しかしエルドアンが大統領になってからのここ5年あまりは反欧米の姿勢が非常に強まり、その一方で産油国の力が弱まりつつある中でサウジアラビアとも決して仲のいい状況ではなく、隣国にシリアやイラン、イラクをかかえてかなり微妙な位置にある特別な国になりつつあることが非常に危惧されます。
高スワップ通貨としてはもっとも危険なリラ
スワップを稼ぐ新興国通貨としては南アランドやメキシコペソなどがありますが、これらの発行国は確かに新興国として不安定な部分はあるものの政情不安や地政学リスクを抱えているわけではありませんからトルコリラはきわめて特別な国であることが改めて認識される次第です。
このコラムでは何度も危険信号を発していますが、10万通貨で100円ちょっとのスワップが毎日つくというのはたしかに足元の低金利時代にはそれなりの魅力を感じるものですが、その裏側にあるのははるかにスワップを超えるリスクです。

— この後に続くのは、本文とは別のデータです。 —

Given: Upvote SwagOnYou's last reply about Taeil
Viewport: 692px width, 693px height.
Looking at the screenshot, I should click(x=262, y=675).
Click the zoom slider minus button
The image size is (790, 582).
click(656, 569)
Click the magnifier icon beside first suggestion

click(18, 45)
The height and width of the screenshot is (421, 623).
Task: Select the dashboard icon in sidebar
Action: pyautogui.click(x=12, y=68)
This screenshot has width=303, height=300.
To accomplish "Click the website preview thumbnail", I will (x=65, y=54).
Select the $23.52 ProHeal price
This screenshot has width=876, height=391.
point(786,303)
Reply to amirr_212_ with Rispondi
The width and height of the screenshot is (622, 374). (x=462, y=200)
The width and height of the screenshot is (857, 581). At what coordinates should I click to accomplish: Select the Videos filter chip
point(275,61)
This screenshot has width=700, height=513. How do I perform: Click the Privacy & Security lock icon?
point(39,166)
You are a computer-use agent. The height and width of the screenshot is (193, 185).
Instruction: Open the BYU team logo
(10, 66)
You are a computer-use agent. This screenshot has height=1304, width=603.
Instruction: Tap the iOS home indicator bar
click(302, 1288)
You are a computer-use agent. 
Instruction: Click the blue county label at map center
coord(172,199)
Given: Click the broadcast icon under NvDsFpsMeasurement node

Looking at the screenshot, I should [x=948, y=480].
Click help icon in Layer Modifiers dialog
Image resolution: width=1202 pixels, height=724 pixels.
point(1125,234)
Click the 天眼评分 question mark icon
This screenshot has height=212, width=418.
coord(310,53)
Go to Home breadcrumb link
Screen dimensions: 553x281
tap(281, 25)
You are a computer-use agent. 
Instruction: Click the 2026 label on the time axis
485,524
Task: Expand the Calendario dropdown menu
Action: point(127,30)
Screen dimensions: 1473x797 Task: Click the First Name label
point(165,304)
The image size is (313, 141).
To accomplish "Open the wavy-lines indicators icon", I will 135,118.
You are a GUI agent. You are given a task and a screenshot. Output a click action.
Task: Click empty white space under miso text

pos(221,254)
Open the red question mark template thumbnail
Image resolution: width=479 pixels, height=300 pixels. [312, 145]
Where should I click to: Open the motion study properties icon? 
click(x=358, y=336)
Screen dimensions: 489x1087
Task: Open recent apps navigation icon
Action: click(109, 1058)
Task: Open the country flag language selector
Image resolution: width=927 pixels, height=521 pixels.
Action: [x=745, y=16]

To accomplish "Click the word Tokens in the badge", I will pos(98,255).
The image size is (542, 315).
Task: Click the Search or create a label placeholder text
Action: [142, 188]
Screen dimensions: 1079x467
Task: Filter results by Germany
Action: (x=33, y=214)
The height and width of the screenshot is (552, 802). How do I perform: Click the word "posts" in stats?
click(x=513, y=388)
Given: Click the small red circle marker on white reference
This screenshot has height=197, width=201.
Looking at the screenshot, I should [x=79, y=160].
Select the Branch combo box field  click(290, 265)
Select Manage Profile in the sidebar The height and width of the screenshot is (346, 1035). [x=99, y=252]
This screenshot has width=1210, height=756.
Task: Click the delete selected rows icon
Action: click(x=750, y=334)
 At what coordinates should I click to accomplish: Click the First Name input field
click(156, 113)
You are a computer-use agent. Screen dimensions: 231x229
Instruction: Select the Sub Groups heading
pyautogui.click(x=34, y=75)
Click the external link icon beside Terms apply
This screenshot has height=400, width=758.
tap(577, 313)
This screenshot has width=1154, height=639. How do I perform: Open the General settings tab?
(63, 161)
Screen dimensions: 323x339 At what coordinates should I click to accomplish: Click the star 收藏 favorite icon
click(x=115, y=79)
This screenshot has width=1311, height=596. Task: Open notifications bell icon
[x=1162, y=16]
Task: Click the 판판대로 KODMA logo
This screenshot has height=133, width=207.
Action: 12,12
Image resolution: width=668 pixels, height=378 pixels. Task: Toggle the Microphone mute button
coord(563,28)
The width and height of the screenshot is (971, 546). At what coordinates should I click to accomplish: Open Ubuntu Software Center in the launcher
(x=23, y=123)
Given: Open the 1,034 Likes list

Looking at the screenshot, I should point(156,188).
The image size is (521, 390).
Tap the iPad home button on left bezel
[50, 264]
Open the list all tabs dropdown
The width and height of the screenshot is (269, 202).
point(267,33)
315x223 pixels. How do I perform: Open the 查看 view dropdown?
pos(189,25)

暴落の直後にでも買いをしかけるならばまだしも、これから問題が起きようかというときにロングポジションを持つ意味は殆ど感じられない状況です。
長くポジションを持てば持つほどリスクに直面しやすいわけですから、よほどトルコに特別な思い入れでもお持ちならば話は別ですが、ここからポジションを保有するのは相当危険です。
デフォルトのリスクも極めて高い
思い返してみますと、トルコリラは過去2年あまりで対ドルで40パーセント以上も値下がりしており、リラ安に歯止めをかけられていない状況にあります。
この国は石油資源国ですから外貨を稼ぐのに非常に苦労しており欧州とも関係が悪化していることから外資の投資を期待するのも相当難しくなっており、つもりに積もった対外支払いの問題がいよいよ顕在化すればいよいよデフォルトリスクが高まることになり、トルコリラが紙くずになる日もそう遠くはない状況です。
トルコは過去にも1982年、1987年に二回デフォルトに陥っており、破綻するのは決して珍しいことではない点もよく認識しておく必要があります。
またトルコリラ円に関していいますと全くもって実需というものが存在しないだけにドル円を買ってさらにドルトルコリラを売る形になっているわけですから、ドル高円高などが襲ってきた場合はひとたまりもないことを理解したおかなくてはなりません。
ここ数年トルコリラを扱う個人投資家が増えて、失業率がどうのとかCPIがどうのといった一般国と同じような経済指標に目が向く向きも多いようですが、この国が抱えている問題はそんなところにはない点をしっかり認識する必要があるのではないでしょうか。